Supplied passage
_ _ _ _ _ _ _

7 Ways You Can Celebrate World Food Day—and Make a Difference in Your Community
Categories: Ecology & Sustainability Food & Nutrition
This Sunday is World Food Day, a day when we all can take action against hunger. Despite the fact that nearly $165 billion worth of food gets thrown away each year in the U.S. alone, factors like climate change and geopolitical conflict, among others, result in hunger and food scarcity throughout the world. Even in developed countries like the U.S., food deserts prevent people from gaining access to the healthy, nutritious food they need to thrive. Established in 1979, World Food Day presents an opportunity for everyone in every country to participate in ending hunger for good. Here are 7 ways that you can take a stand against hunger and make a difference in your community.
1. Support sustainable food production
The theme of this year’s World Food Day is climate change. Globally, industrial agricultural practices are responsible for 30% of greenhouse gas emissions, and it’s estimated that half a million people may die by 2050 due to climate change-induced hunger. By choosing to buy from farmers who employ sustainable growing methods, you’re taking a stand against exploitative farming practices and helping secure a brighter future for generations to come. Supporting small-scale, biodiverse farms may seem like a simple change to make, but it can have big returns down the line.
2. Get your hands dirty: Volunteer with your local community garden
Food insecurity disproportionately affects people living in poverty or in disenfranchised areas, where access to healthy, fresh food can be limited. By supporting your local urban garden, you can get outside, connect with others, and address hunger in a meaningful, concrete way by putting fresh produce in the hands of the people who need it most.

_ _ _ _ _ _ _

Directive 1
In the World Food Day article, rewrite the paragraph beginning "The theme of this year’s World Food Day" as a short bulleted list that keeps its main facts.
Directive 2
According to the World Food Day article, in what year was World Food Day established?

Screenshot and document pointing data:

_ _ _ _ _ _ _

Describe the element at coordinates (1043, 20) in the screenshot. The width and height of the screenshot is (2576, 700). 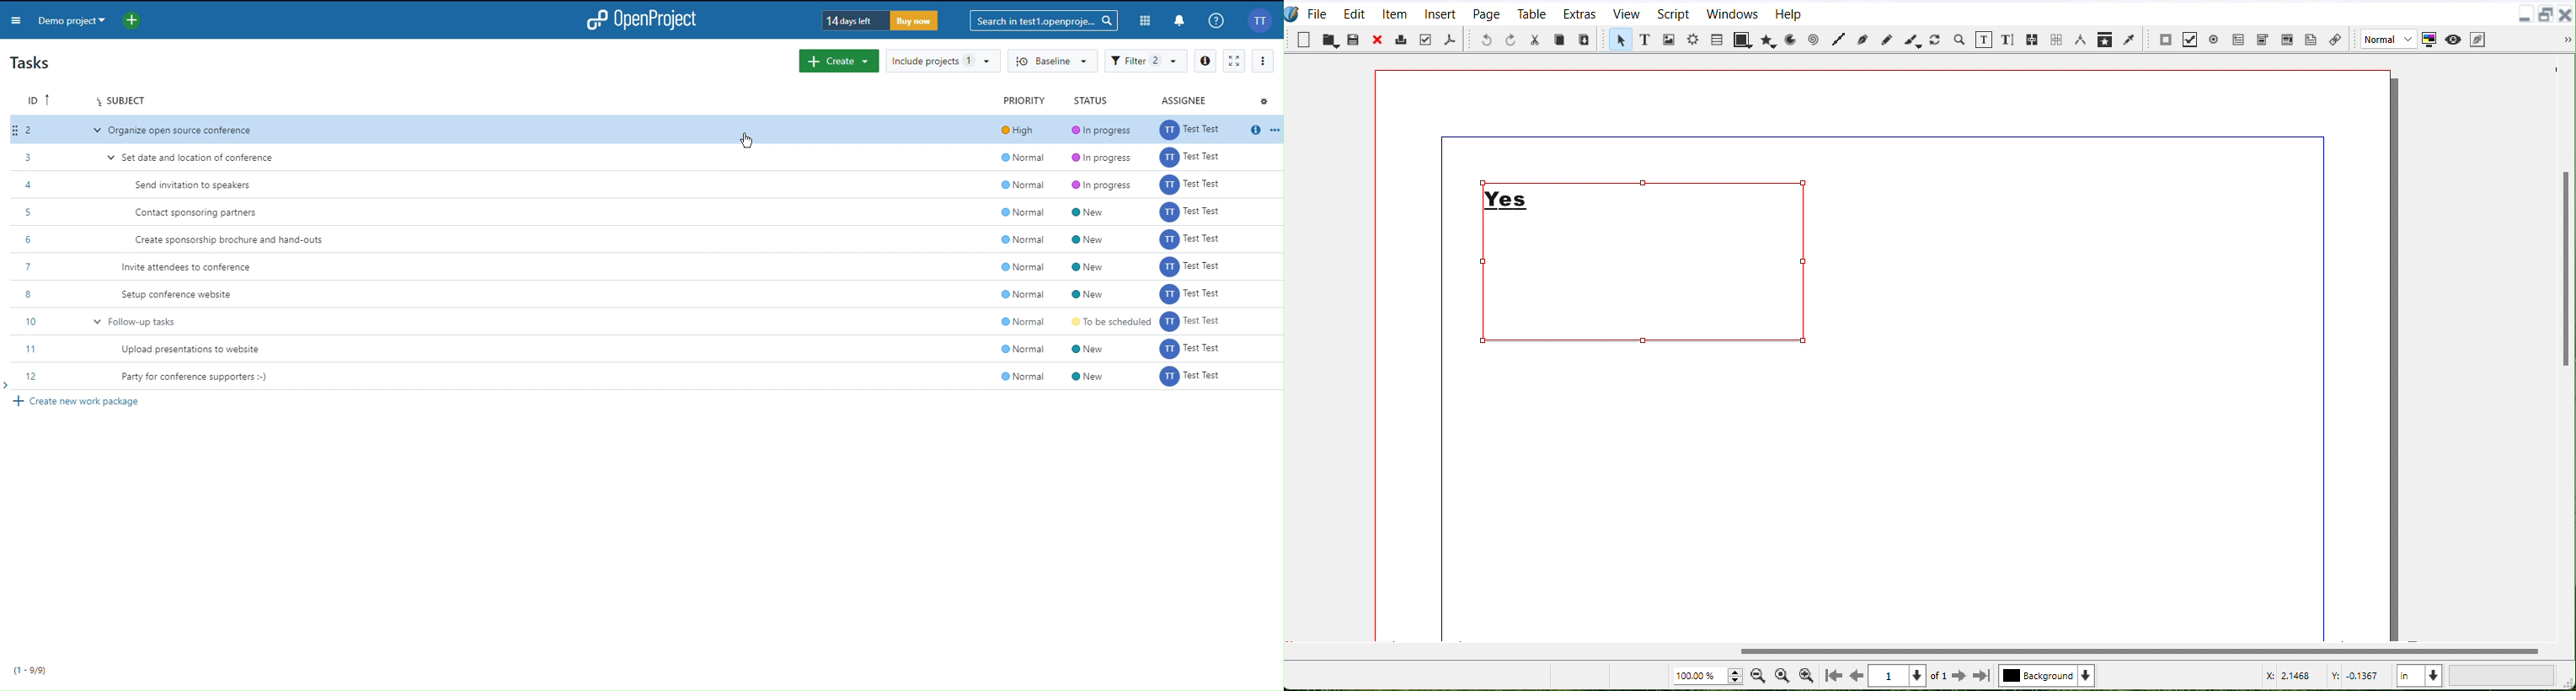
I see `Search bar` at that location.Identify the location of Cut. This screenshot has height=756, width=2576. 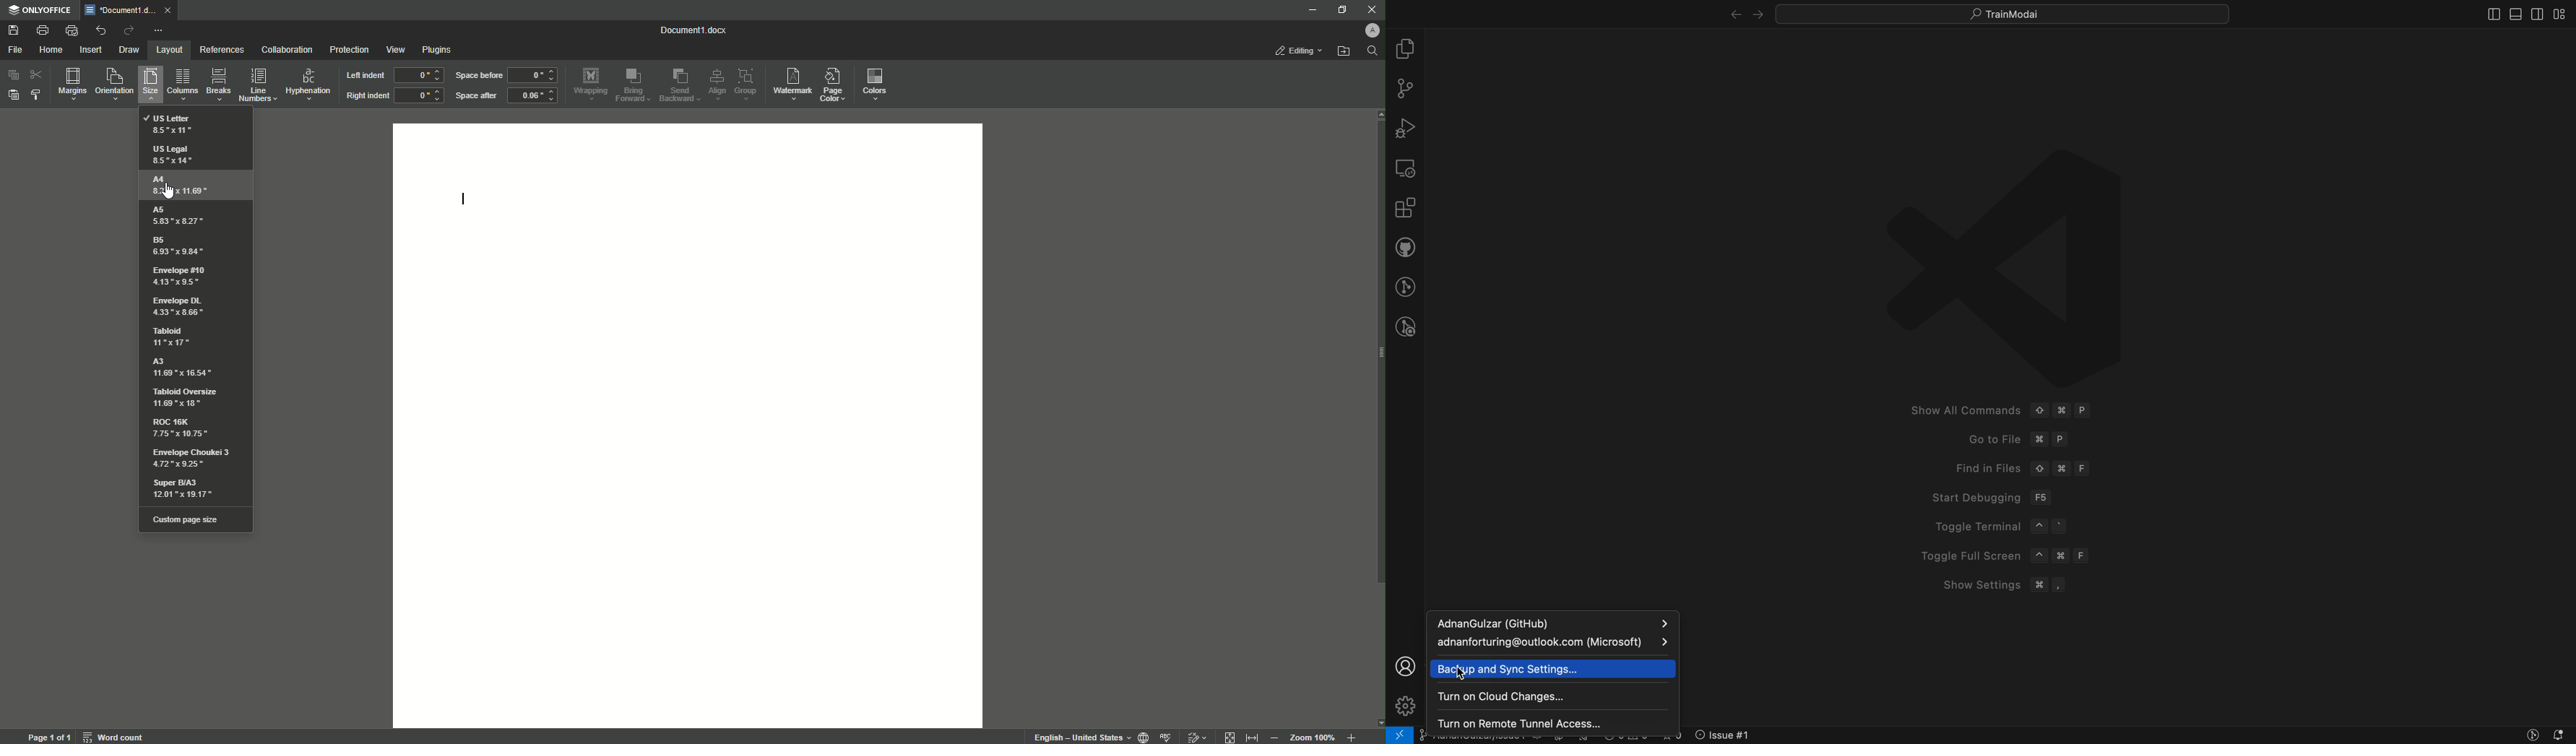
(37, 74).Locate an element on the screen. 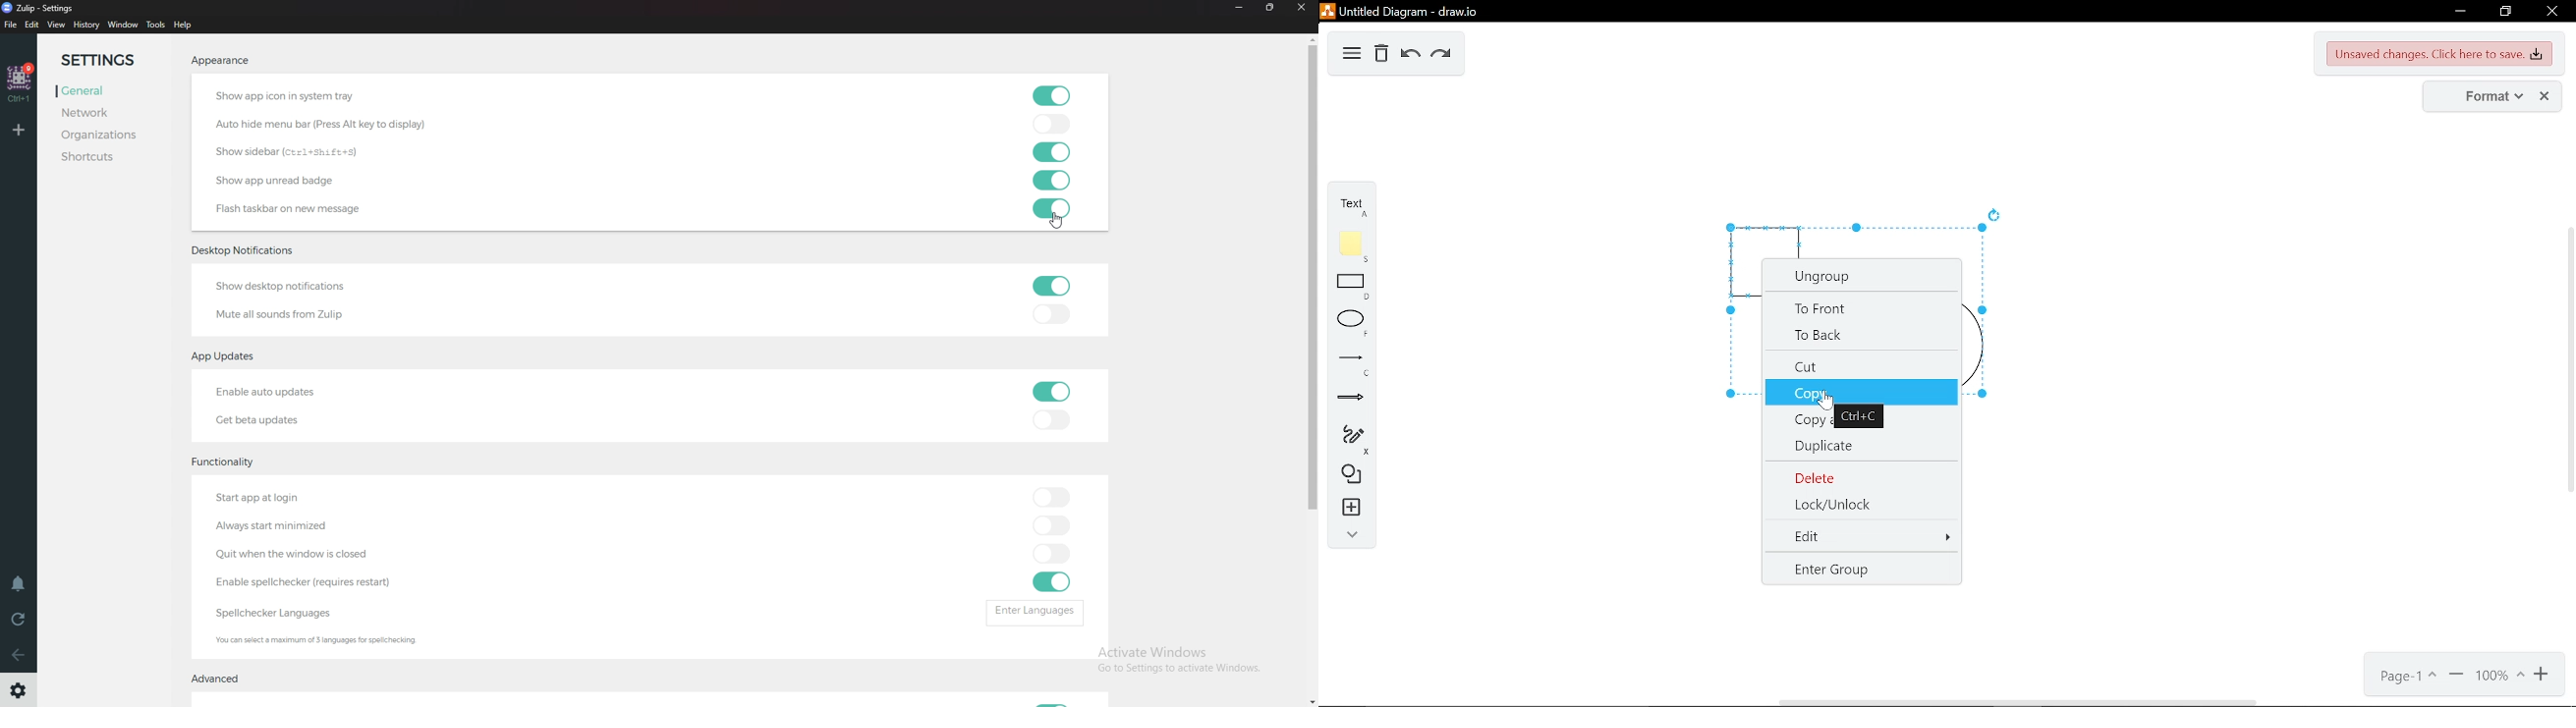 This screenshot has width=2576, height=728. horizontal scrollbar is located at coordinates (2016, 702).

_ _ _ _ _ _ _

Written solution 1
- This year's World Food Day theme is climate change.
- Industrial agricultural practices cause 30% of global greenhouse gas emissions.
- An estimated half a million people may die by 2050 from hunger brought on by climate change.
- Buying from farmers who use sustainable growing methods opposes exploitative farming and helps secure a better future for coming generations.
- Supporting small-scale, biodiverse farms is a simple change that can have big returns later.

Written solution 2
1979